Разумеется, вряд ли можно считать достоверным все, что сообщает по этому поводу Шелленберг, ведь, описывая события минувших лет, он изо всех сил стремился выставить себя и свою роль в лучшем свете. Конечно же его попытка стать в позу некоего «идейного противника» Гитлера и Гиммлера выглядит беспомощно. Но пример этот сам по себе передает атмосферу, царившую тогда в правящей нацистской верхушке.
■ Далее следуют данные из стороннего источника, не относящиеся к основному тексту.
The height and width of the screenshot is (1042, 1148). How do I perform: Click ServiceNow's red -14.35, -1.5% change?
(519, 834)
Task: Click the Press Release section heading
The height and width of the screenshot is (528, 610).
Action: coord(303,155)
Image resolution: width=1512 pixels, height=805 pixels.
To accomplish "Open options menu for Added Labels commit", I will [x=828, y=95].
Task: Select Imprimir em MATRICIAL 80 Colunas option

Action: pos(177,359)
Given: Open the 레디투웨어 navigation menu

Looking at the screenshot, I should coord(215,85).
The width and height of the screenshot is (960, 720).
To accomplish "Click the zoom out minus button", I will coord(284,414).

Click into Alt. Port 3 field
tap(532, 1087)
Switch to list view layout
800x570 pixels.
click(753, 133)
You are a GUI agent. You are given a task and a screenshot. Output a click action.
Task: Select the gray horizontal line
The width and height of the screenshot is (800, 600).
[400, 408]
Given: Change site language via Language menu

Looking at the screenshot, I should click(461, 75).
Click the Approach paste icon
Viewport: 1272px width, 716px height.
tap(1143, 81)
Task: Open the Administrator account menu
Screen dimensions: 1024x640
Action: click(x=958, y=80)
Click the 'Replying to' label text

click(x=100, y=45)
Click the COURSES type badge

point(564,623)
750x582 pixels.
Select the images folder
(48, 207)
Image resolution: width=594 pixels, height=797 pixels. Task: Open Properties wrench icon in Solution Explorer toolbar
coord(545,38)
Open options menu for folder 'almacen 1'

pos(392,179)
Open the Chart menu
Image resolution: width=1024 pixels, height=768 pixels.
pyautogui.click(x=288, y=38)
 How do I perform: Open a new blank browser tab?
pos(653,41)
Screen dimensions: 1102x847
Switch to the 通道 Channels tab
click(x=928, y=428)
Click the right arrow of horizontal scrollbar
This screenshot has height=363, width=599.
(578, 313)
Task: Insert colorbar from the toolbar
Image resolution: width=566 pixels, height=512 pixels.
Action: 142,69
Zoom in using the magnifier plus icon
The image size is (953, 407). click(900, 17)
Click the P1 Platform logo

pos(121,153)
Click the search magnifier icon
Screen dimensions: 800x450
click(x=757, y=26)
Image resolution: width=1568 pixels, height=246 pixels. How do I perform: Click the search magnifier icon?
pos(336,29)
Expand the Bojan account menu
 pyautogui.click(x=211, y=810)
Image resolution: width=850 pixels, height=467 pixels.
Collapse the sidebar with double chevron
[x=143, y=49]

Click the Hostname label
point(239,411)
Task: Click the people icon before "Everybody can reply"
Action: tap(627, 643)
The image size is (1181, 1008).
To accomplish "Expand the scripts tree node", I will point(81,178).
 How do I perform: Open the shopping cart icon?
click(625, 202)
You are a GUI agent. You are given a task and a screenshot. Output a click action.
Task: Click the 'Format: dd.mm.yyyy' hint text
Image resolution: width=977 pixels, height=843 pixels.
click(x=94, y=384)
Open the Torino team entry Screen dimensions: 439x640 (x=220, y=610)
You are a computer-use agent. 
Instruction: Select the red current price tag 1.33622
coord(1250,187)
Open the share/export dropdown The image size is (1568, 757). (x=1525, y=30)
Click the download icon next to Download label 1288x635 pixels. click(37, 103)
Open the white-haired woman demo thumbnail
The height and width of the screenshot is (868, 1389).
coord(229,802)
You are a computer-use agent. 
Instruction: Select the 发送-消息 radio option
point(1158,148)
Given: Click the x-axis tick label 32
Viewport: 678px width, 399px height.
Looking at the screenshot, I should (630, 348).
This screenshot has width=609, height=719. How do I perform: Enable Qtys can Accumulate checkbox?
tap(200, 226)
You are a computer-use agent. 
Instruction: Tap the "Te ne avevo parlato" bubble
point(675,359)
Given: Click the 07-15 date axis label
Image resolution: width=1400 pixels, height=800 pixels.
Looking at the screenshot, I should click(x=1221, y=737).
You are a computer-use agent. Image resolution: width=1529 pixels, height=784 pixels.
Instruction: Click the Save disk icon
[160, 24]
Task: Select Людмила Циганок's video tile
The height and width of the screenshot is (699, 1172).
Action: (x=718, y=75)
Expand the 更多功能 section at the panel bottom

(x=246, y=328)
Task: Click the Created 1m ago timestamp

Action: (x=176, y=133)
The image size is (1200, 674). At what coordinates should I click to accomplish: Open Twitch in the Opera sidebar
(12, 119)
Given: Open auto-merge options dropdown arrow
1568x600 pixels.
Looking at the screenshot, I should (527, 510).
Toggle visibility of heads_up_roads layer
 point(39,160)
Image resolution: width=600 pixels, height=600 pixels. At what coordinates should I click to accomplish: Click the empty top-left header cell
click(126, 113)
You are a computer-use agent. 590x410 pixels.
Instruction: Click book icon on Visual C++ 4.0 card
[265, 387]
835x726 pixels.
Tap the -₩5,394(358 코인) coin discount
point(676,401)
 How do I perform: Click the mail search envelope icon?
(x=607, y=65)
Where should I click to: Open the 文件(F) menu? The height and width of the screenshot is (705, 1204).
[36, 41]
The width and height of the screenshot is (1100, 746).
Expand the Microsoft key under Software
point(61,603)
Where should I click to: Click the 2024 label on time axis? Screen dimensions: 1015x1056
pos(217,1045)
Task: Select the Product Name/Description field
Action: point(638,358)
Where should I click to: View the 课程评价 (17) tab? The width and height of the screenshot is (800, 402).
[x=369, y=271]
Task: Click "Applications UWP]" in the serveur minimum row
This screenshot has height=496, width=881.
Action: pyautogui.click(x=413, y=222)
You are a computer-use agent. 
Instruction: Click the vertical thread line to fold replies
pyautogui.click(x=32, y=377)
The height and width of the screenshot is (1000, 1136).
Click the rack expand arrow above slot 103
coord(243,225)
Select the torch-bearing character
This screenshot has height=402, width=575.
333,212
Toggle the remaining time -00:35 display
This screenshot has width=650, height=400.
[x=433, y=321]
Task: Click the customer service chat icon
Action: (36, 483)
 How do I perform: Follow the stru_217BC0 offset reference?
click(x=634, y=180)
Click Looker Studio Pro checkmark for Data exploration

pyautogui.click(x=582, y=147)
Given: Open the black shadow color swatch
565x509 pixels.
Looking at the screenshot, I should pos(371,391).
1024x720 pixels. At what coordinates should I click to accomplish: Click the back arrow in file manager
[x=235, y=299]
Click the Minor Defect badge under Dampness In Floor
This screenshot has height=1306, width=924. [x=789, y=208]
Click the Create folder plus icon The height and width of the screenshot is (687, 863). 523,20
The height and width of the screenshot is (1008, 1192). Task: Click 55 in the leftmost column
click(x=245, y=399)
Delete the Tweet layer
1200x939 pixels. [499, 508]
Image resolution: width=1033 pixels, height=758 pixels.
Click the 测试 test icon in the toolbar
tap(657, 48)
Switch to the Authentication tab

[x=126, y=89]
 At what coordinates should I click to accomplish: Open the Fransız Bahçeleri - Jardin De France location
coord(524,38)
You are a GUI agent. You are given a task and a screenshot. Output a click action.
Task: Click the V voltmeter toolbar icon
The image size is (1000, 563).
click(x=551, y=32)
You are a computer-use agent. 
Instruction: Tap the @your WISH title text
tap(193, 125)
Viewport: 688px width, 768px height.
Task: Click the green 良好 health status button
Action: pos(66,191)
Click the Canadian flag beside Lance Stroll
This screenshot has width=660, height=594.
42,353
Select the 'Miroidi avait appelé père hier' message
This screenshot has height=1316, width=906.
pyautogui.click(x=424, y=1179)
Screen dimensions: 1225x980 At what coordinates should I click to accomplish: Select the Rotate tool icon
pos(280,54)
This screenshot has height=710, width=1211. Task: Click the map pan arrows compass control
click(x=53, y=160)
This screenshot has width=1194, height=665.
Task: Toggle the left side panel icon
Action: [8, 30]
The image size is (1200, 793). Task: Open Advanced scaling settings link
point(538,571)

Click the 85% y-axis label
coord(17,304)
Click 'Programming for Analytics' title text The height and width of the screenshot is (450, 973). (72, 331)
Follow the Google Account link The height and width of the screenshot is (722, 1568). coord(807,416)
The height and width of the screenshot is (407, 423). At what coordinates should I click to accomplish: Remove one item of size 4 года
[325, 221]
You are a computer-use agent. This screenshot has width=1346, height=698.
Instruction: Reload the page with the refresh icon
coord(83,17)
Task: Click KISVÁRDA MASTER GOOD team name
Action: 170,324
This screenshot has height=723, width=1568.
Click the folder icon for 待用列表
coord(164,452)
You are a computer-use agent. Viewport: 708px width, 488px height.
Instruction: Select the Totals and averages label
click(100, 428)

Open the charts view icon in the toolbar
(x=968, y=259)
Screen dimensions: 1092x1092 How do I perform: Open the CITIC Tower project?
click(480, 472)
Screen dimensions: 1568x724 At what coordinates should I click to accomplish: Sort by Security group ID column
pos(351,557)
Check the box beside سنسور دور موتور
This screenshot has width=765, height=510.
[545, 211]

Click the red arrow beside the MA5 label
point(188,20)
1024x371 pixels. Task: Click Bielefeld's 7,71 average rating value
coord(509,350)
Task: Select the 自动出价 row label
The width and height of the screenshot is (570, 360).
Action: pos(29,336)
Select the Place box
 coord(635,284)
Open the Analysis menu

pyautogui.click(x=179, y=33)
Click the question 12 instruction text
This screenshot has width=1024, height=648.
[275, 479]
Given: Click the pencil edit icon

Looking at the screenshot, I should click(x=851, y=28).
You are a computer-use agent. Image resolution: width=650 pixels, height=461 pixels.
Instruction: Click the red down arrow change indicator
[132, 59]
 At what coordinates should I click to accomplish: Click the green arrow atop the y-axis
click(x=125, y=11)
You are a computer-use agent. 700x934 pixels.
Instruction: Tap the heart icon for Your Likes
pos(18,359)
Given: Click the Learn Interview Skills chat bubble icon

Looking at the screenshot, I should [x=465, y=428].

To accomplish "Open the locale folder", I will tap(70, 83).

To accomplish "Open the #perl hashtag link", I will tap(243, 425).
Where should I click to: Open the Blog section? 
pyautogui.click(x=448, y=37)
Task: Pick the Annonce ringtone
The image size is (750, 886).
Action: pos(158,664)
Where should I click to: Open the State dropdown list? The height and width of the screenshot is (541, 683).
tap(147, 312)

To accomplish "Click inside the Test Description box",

ТВОРЦЫ ПОЛИТИКИ И РАЗВЕДКА
Словом, Гитлер вопреки всякой логике упорно и решительно отвергал все сообщения разведки, если они не соответствовали созданной им концепции войны, не укладывались в рамки его схемы, а всякую предостерегающую информацию называл не иначе как «сказки Канариса». Представляемые Гитлеру многочисленные разведывательные донесения о действительном положении вещей не могли заставить его отказаться от навязчивой идеи. Такого положения, отмечают западные исследователи, не было во время первой мировой войны. Тогда немецкая разведывательная служба не приспосабливалась к тому, «что хотят слышать наверху», а исходила из признания объективного факта превосходства противника в живой силе и вооружении, и к ее мнению прислушивалось верховное командование армии. Гитлер же полностью игнорировал предостережения своей секретной службы. Он выбирал из общего потока разведывательной информации и ее оценок исключительно то, что соответствовало его собственным идеям.
Военно-стратегическая задача, которую ставил Гитлер перед вермахтом, казалась ему простой. Успехи, одержанные немецкими войсками на начальном этапе войны при сравнительно незначительных потерях в живой силе и технике, укрепили в нем иллюзию, что Германия способна одержать «молниеносную» победу над Советским Союзом. Как противника Красную Армию он всерьез не воспринимал, отзывался о ней с пренебрежением. Но это было не презрение могущественного врага к своему противнику, а недооценка его сил и возможностей. В итоге случилось то, что во все времена считалось самым пагубным и непоправимым в делах разведки: ее оценка добываемой информации, имевшей важное значение для принятия решений на государственном уровне, стала все больше утрачивать объективность, беспристрастность и точность.